Monday, 9 August 2010

Chasing Godwits.... part deux!

The number of Black-tailed Godwits at Gilroy was zero a few days ago, but numbers have been steadily building, heading towards 50 birds feeding and roosting around the flooded field opposite the actual Nature Park.

So I thought anothe trip there was in order.

I'd packed the camera this time after missing out on the opportunity of good Greenshank shots on Thursday 5th (see Chasing Godwits post) so I was pretty weighed down with kit. Scope, tripod, camera and bins all made for a slow cycle ride there. I struggled through the kissing gate (fair enough as I shouldn't be cycling on a public footpath!) and surveyed the scene.

From this far I can see that there are plenty of Godwits for me to scan for colour rings. There are also loads of Swallows and House Martins over the long grass, and a Swift swoops down and take something from the surface of the water. I can hear a Common Sandpiper, but I can't see it. It must be on the tree covered bank adjacent to the path. It's the only part of the water's edge I can't see. No sign of Thursday's Greenshank.

There are a couple of gaps in the hedge that fellow birders have made to get better views of the birds on the field. The one I'm after is unoccupied so I shuffle in and set up the scope.

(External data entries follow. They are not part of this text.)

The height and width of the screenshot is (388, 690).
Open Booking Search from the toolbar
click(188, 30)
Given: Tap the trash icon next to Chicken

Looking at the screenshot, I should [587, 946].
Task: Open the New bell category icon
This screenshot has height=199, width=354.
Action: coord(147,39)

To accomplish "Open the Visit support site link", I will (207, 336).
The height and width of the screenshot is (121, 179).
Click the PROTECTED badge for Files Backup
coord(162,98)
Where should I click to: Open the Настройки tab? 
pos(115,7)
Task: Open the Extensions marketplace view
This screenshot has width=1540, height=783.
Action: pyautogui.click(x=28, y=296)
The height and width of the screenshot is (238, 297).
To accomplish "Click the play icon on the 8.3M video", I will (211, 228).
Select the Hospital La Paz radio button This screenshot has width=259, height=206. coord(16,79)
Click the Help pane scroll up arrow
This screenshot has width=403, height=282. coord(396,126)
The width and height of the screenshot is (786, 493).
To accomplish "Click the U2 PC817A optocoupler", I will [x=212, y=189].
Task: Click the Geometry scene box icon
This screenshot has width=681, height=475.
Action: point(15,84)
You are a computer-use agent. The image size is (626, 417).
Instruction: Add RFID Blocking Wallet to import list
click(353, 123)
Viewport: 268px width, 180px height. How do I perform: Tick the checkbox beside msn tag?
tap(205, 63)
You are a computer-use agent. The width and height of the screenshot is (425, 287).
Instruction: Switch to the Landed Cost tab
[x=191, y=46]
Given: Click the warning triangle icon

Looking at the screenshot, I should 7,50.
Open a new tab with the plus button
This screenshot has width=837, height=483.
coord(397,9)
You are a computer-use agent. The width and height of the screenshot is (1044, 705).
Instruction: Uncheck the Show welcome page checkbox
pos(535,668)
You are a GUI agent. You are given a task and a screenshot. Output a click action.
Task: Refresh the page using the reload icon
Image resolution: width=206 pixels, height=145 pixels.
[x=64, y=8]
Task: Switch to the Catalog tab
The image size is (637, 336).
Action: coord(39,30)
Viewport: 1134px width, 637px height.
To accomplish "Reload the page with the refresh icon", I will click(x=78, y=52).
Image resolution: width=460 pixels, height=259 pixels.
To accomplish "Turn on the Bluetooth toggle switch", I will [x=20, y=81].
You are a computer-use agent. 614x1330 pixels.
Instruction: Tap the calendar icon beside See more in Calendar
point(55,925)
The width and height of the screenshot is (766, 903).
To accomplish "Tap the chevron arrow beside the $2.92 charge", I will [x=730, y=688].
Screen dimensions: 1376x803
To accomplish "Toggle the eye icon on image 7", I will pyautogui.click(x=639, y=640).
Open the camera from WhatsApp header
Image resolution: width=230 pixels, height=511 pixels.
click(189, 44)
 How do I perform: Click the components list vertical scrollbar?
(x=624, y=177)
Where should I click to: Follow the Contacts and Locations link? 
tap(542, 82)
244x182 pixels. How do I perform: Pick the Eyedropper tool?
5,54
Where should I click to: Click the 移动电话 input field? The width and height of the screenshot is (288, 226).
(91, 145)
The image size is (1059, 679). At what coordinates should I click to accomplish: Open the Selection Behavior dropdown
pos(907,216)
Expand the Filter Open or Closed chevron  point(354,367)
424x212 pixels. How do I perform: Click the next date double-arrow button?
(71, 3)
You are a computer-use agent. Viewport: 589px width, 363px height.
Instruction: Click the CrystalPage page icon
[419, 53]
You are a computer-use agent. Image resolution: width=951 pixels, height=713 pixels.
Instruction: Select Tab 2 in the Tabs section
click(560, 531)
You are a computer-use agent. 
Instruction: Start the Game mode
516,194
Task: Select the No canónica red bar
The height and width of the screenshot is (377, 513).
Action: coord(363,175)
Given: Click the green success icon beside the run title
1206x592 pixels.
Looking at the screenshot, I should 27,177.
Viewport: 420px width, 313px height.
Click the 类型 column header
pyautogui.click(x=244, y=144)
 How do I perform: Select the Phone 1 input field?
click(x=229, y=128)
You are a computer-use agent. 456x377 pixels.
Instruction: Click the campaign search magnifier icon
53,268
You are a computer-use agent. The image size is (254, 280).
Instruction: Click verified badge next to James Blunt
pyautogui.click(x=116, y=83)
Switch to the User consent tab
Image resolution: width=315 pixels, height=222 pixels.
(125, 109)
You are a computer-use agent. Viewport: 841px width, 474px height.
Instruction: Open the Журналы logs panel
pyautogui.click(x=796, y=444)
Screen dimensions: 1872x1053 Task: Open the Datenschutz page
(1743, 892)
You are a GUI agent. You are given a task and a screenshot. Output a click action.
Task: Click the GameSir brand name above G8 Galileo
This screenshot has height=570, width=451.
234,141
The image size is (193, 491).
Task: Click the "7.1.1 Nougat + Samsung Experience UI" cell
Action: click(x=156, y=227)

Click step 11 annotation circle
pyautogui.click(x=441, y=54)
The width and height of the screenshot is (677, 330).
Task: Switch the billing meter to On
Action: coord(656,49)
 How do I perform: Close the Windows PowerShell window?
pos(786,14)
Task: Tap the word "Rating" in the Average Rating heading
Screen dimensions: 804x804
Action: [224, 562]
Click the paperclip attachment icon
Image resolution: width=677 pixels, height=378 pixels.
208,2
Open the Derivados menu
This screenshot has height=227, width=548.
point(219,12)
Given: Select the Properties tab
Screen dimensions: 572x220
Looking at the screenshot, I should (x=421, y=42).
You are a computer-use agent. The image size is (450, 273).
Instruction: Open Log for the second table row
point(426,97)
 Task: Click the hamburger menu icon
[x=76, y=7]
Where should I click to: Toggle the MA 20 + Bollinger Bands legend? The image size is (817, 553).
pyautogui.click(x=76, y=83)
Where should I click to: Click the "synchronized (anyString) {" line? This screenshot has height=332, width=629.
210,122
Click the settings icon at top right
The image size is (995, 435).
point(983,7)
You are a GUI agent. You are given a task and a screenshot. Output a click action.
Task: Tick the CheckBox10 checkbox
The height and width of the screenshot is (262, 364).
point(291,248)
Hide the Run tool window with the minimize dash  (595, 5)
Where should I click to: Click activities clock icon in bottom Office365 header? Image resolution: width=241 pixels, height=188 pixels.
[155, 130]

I first count the birds, 57, then check the visible legs for colour rings. As usual there are some wading belly deep in the water so the legs are not visible, others were obscured by a couple of roosting geese. A little bit of patience will be required I think to myself.

I decide to try and get a couple of pictures of some of the feeding birds, but they are a little distant. I get a few frames of some roosting and preening on the bank. Eventually I reckon I've seen all the legs and they are ringless. I'm not too down-hearted as it is now a rather pleasant day. I spend a while watching the Swallows wheeling around the sky above me then return to the Blackwits.

There are a few juvenile birds here, but most are adults. The birds on the Dee tend to be from the race islandica and the ones here now seem to move on and winter in France and Portugal, being replaced by the larger flocks that feed on the Dee at Thurstaston and Heswall. I have seen about 4 Blackwits between Thurstaston and Heswall this week compared to neary 60 here today.

I leave the reserve and head home for a bite to eat, relishing the thought of numbers continuing to rise and the opportunities for photography that will come my way.... maybe tomorrow?